Thangamani Muthukumar, MD
Photo: Thangamani Muthukumar



Elected 2017

I am an Associate Professor of Nephrology and a Transplant Physician at the Weill Cornell Medical College - New York Presbyterian Hospital. I received my MBBS from the Madras Medical College, Chennai, India; MD (Internal Medicine) from the Stanley Medical College, Chennai, India; and DM (Nephrology) from the Post Graduate Institute of Medical Education and Research, Chandigarh, India. I was a research fellow in the laboratory of Dr. Suthanthiran, Chief of Nephrology and Transplantation at the Weill Cornell Medical College and completed my residency in Internal Medicine and Fellowship in Nephrology from the New York Presbyterian Hospital- Cornell.

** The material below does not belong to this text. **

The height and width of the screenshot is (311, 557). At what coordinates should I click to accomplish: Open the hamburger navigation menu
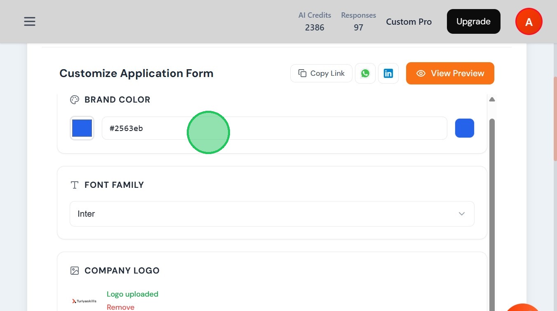[x=30, y=21]
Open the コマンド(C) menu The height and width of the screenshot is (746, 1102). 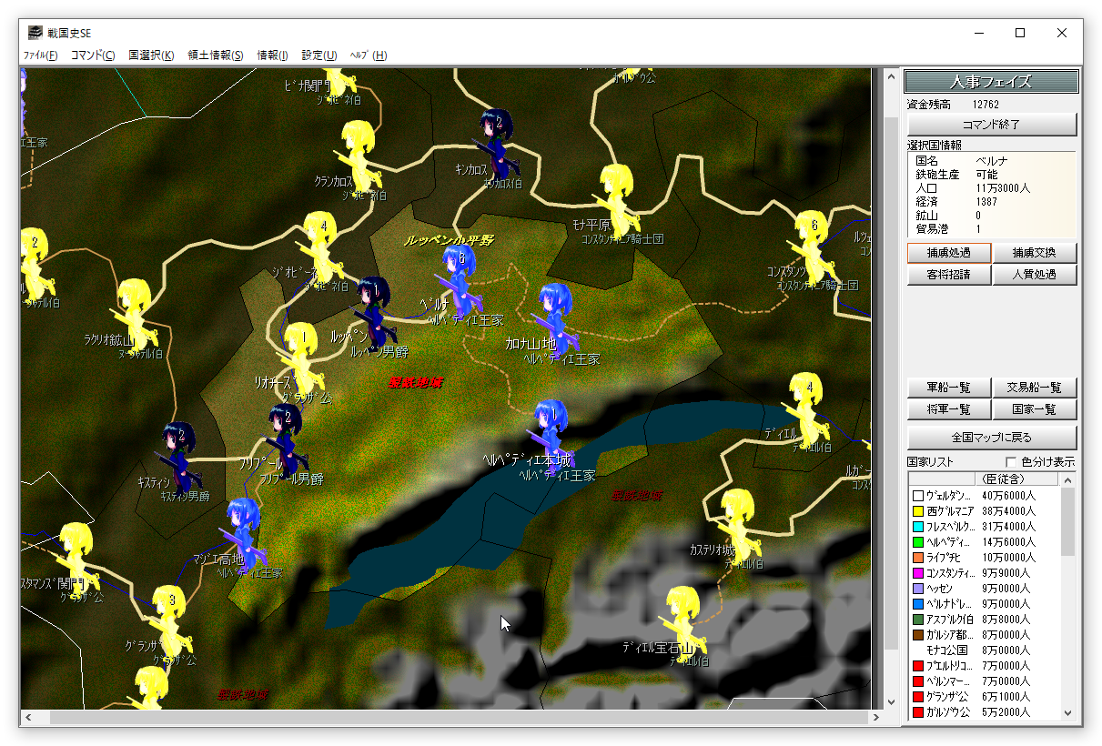coord(93,55)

My research is focused on allograft rejection and tubulointerstitial fibrosis in the kidney allografts. My research efforts at Cornell have identified the following for the first time: (1) acute rejection of human renal allografts is associated not only with overexpression of cytolytic molecule granzyme B but also with its natural antagonist proteinase inhibitor-9; (2) urinary cell levels of mRNA for FoxP3 are an independent predictor of renal allograft rejection reversal and graft loss following an episode of acute rejection; and (3) fibrosis of the kidney allograft can be accurately and noninvasively diagnosed by the expression profile of a select panel of genes in the urinary cells. In an on-going collaboration with the Tuschl laboratory at Rockefeller University, I have characterized for the first time the microRNA transcriptome of human kidney allografts with or without fibrosis. Recently, I have developed urinary cell mRNA profiles to accurately and noninvasively distinguish different causes of kidney allograft dysfunction. My translational studies have helped develop a prognostic index for allograft outcome in kidney recipients with transplant glomerulopathy, an important cause of late allograft failure. Currently, I am applying RNA sequencing to further resolve mechanisms of rejection including microvascular inflammation, tubulointerstitial fibrosis and kidney allograft functional decline.